EXERCÍCIO:
Reescreva o trecho da entrevista que vai de "Entre tantas reportagens, o" até "para esta entrevista.", trocando "jornalista" por "repórter".

BLOCO DE TEXTO:

—————

Entre tantas reportagens, o jornalista cobriu casos como o de Marcos Willians Herbas Camacho, mais conhecido por Marcola, o chefão do autoproclamado Primeiro Comando da Capital (PCC), e o julgamento de Suzane Richthofen e irmãos Cravinhos, condenados pelo assassinato de Manfred e Marísia von Richthofen.
José Roberto Burnier recebeu o Guia Daqui, em sua casa, no Alto da Lapa, para esta entrevista.
Você foi um dos pioneiros na implantação da transmissão de reportagens via internet. Como foi assumir essa responsabilidade?
Na verdade fomos três os primeiros que saíram com este equipamento embaixo do braço: eu, o (Marcos) Losekann, em Jerusalém, e o Caco (Barcellos), em Paris. Foi tudo muito intenso na Argentina porque estava em outro país, com outra cultura, um idioma parecido com o nosso, mas que não tem nada a ver. Cheguei lá com uma mala na mão e o computador na outra. Comecei do zero tanto a minha vida pessoal como a profissional. Era a primeira vez que usávamos o ‘Clip Net Client’, um software que a Globo desenvolveu e que comprime todo o arquivo de áudio e vídeo e envia pela internet: eu ia para a rua, gravava as imagens, as passagens, standaps… Carregava câmera, tripé, microfone, montava tudo na rua e gravava sozinho. Depois descarregava no computador e mandava os arquivos pré-editados para São Paulo ou para o Rio.
Era um trabalho complexo, mas tinha um lado aventureiro…
Totalmente. No início cheguei a ficar sete horas no telefone, sem tira-lo da orelha, porque estava precisando transmitir uma matéria importante e não acontecia nada. Teve dias de quase jogar tudo pela janela realmente! Estava sozinho, tinha que me virar. Viajei pela América Latina toda e tinha que arrumar tudo. Foi pesado, mas aprendi a me virar.
Em que o jornalismo, ou os jornalistas,tem pecado atualmente?

—————

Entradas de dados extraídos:
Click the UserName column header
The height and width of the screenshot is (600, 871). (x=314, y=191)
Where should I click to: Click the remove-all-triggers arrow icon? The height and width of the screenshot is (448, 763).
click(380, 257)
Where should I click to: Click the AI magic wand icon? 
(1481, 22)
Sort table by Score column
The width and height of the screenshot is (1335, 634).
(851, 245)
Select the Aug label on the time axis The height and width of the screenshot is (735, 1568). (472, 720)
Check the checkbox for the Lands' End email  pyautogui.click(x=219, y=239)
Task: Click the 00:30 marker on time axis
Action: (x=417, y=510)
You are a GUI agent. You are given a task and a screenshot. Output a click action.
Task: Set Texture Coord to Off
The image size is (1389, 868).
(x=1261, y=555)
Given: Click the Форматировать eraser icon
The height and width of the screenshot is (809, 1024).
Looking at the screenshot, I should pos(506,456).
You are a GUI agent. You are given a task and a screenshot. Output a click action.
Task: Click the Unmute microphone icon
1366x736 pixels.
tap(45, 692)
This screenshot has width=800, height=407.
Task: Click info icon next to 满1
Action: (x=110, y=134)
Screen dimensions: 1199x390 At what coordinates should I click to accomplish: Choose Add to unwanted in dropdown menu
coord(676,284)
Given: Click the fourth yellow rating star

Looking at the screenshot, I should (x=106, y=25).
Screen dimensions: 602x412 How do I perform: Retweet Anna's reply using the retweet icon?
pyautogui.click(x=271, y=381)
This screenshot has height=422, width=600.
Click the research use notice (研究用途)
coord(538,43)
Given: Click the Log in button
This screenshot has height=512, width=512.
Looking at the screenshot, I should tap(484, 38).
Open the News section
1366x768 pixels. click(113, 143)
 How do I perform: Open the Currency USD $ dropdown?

—————

RESPOSTA ESCRITA:
Entre tantas reportagens, o repórter cobriu casos como o de Marcos Willians Herbas Camacho, mais conhecido por Marcola, o chefão do autoproclamado Primeiro Comando da Capital (PCC), e o julgamento de Suzane Richthofen e irmãos Cravinhos, condenados pelo assassinato de Manfred e Marísia von Richthofen.
José Roberto Burnier recebeu o Guia Daqui, em sua casa, no Alto da Lapa, para esta entrevista.